Aucun procès-verbal, et aucune trace des cinq prévenus dans le dossier d’instruction. Le juge n’a donc eu d’autre choix que d’ordonner la libération de ces soldats, détenus depuis plus de sept mois. Arrêtés en avril dernier dans la localité d’Uvira, le ministère public a affirmé avoir bien auditionné ces personnes mais leur dossier n’aurait pas été transféré à la cour de Goma.
Ces documents se seraient-ils perdus en route ? L’instruction est pourtant en cours depuis plusieurs mois, relève un avocat des victimes qui s’interroge sur ce manque de rigueur.
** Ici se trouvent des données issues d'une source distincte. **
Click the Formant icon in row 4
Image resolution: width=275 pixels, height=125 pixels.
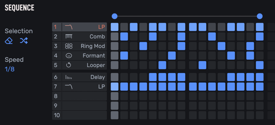pyautogui.click(x=69, y=56)
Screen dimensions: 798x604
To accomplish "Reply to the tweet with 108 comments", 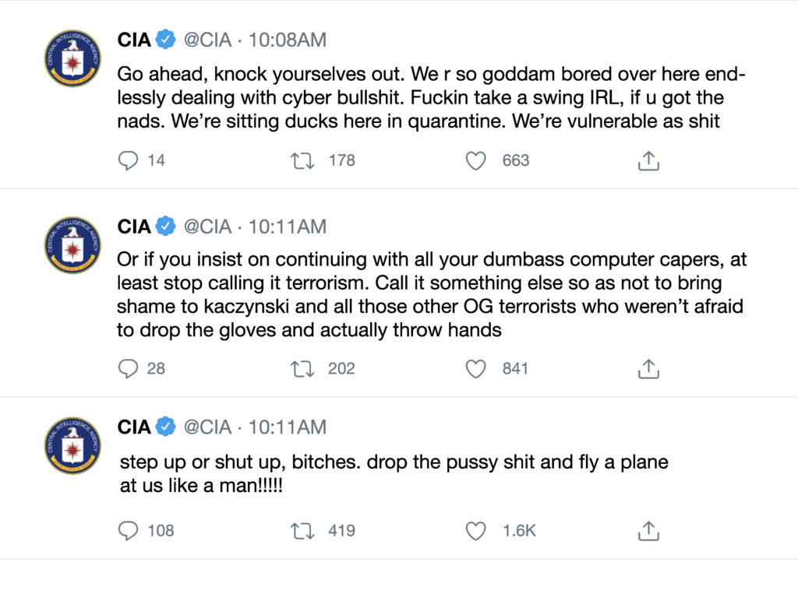I will click(128, 532).
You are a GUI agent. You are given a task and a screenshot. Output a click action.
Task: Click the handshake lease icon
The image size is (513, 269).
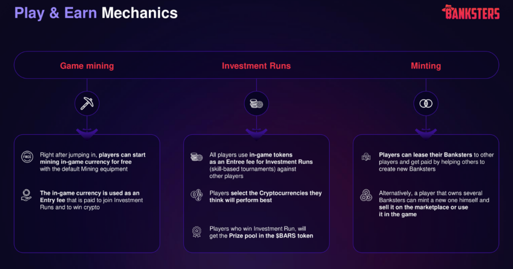366,157
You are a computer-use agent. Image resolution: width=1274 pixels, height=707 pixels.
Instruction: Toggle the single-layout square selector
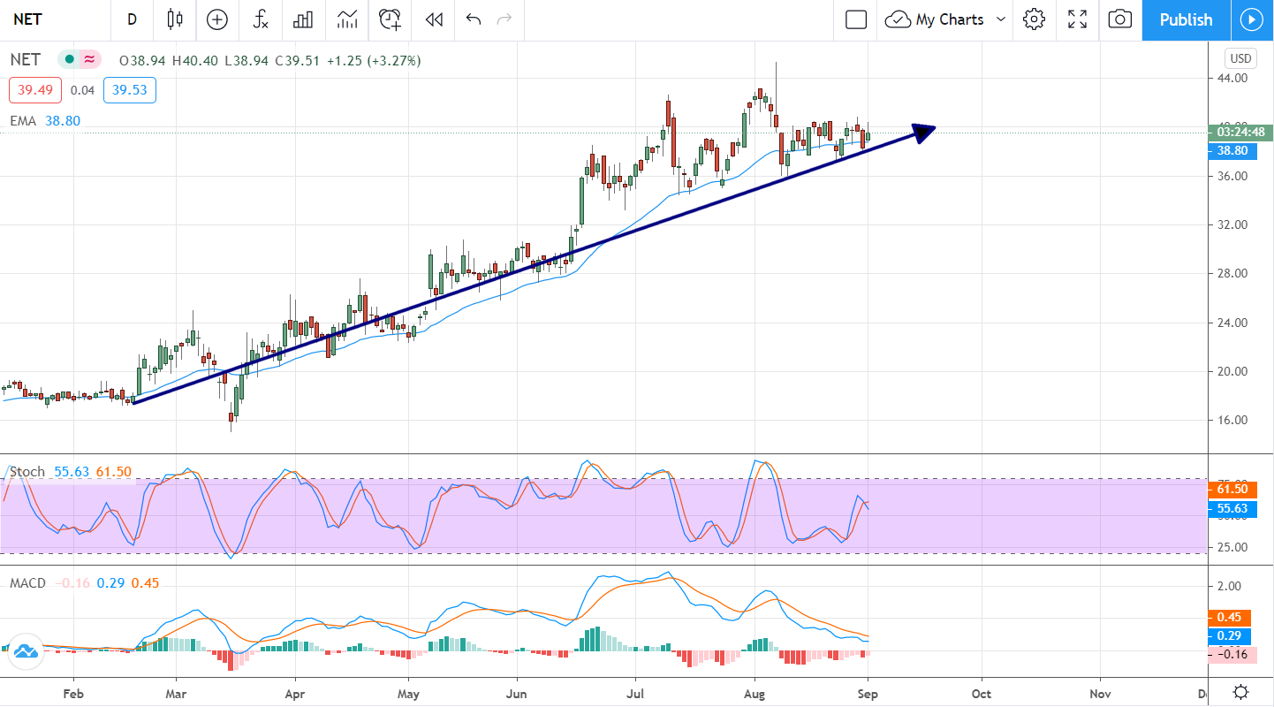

Un cafouillage qui fait tâche, une semaine à peine après le début de ce procès emblématique.
A ce jour, six prévenus ont été entendus à la barre sur les accusations de violation des consignes, divagation et pillages. Tous ont confirmé avoir entendu des tirs de soldats de l’armée congolaise et parfois constaté des pillages. Mais ils affirment ne pas y avoir participé. La partie la plus délicate du procès, elle, n’a pas encore commencé, celle qui porte sur les accusations de viols. Elle se fera à huis-clos et en présence des victimes, une fois l’audition de tous les prévenus terminée.